The record is clear that respondent Robert Carney, in addition to Carney's Restaurant, Inc., is liable for the various SPDES permit violations, the violations for discharging without a valid permit and the illegal waste water treatment system connections, as well as the failure to implement the remedial obligations required by the consent orders (see, e.g., Hearing Report, at 5-9 [referencing, in part, his status as responsible corporate officer, his managerial responsibility for operation of the facility, and his personal operation and maintenance of the facility including the authority to retain engineering and consulting firms to address the violations]). However, the language of the consent orders is insufficient to establish respondent Robert Carney's personal liability for the monetary penalties imposed, including the suspended penalties. Although he signed all three orders, he did so only in his capacity as an officer of the corporate respondent (Carney's Restaurant, Inc.). Furthermore, with respect to the 1998 and 2003 Consent Orders, only Carney's Restaurant, Inc. was listed as a respondent for purposes of the penalty. Although the 2005 Consent Order listed Robert Carney in the caption as respondent, he signed the order only in his capacity as president of the corporate respondent, and he did not sign as an individual. In addition, the language of the 2005 Consent Order variously refers to respondents (plural) or respondent (singular) in terms of the penalty (see Hearing Exh 10, ¶¶ I & II) which creates further ambiguity. In consideration of the record before me, Mr. Carney, in his individual capacity, shall not be liable for payment of the suspended penalties (see Matter of 125 Broadway, LLC and Michael O'Brien, Decision and Order of the Commissioner, December 15, 2006, at 6).

In contrast, the liability of Carney's Restaurant, Inc., for payment of the suspended penalties in the event that the terms of the orders were not met is clear under the language of the orders. Accordingly, Department staff's request that Carney's Restaurant, Inc., pay the suspended penalties under the 1998, 2003 and 2005 Consent Orders is granted and such payment is directed by this order.

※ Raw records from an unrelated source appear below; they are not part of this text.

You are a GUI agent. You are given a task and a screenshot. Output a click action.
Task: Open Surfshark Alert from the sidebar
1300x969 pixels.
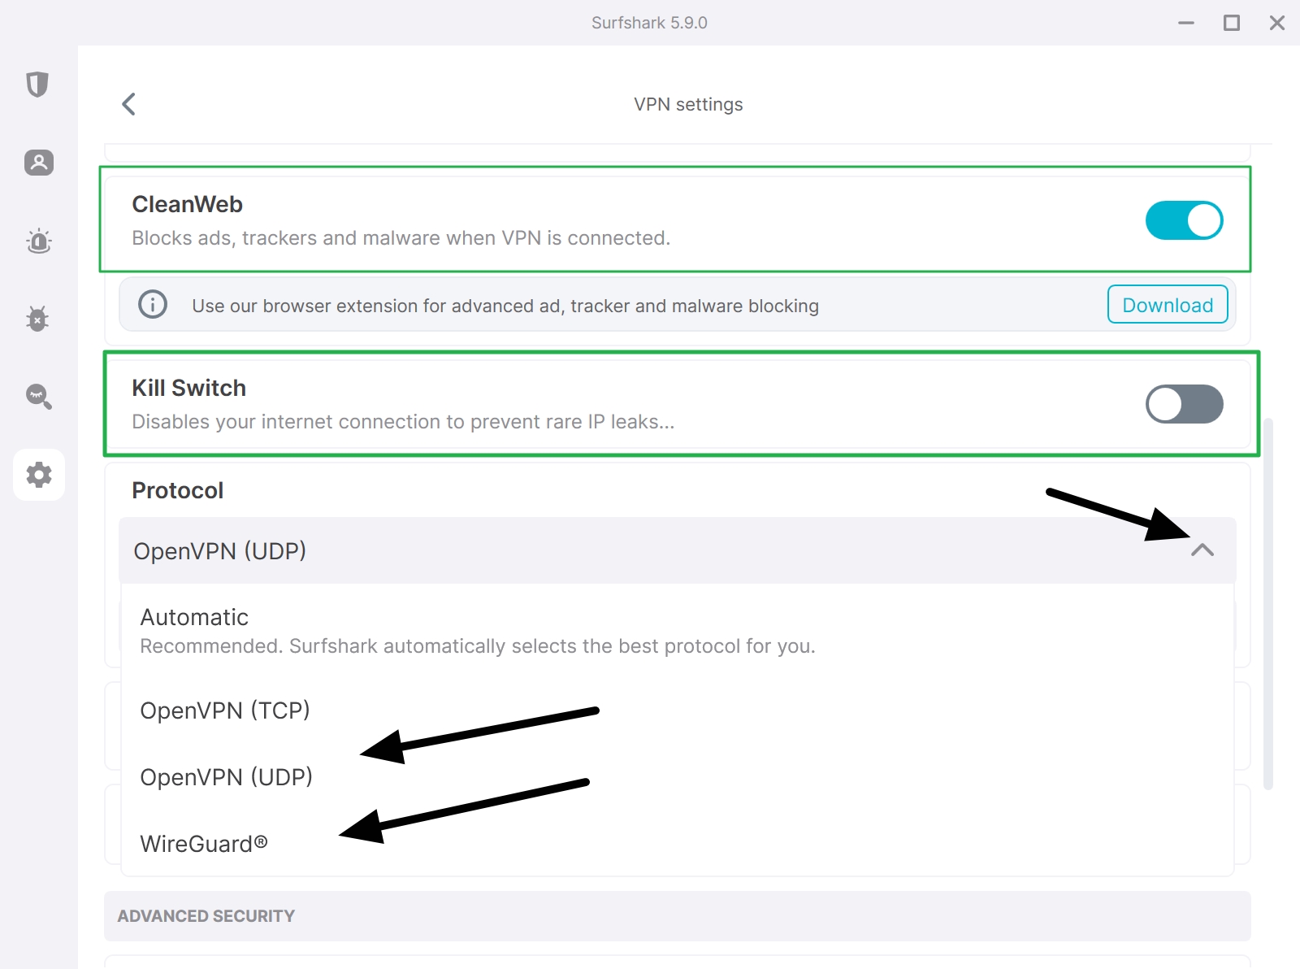38,241
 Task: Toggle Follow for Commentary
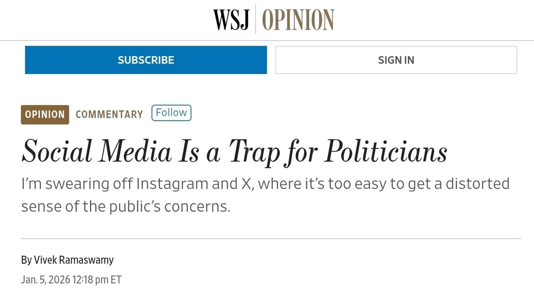pyautogui.click(x=171, y=113)
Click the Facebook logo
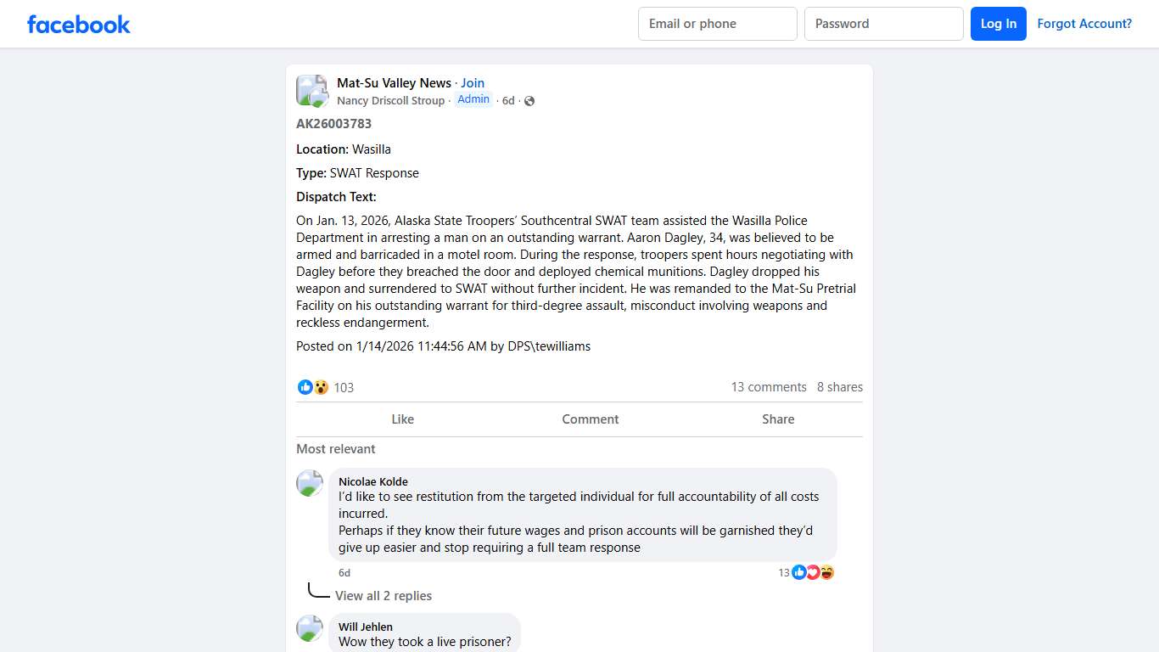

NOW, THEREFORE, having considered these matters and being duly advised, it is ORDERED that:

I. Respondent Robert Carney is adjudged to have violated ECL 17-0505 and 17-0701, 6 NYCRR 750-2.8, and various terms and conditions of the SPDES permit (including the failure to submit annual summary reports [6 NYCRR 750-2.5], failure to properly maintain a wastewater treatment system [6 NYCRR 750-2.8(a)(2)], and failure to notify the Department of a non-compliance event [6 NYCRR 750-2.7]). In addition, respondent Robert Carney is adjudged to have violated the provisions of: Order on Consent (File No. R5-2231-97-11) effective November 18, 1998; Interim Order on Consent (File No. R5-20000501-12) effective February 2, 2001; Order on Consent (File No. R5-20000501-12) effective March 17, 2003; and Order on Consent (Case No. R5-20000501-12) effective November 22, 2005.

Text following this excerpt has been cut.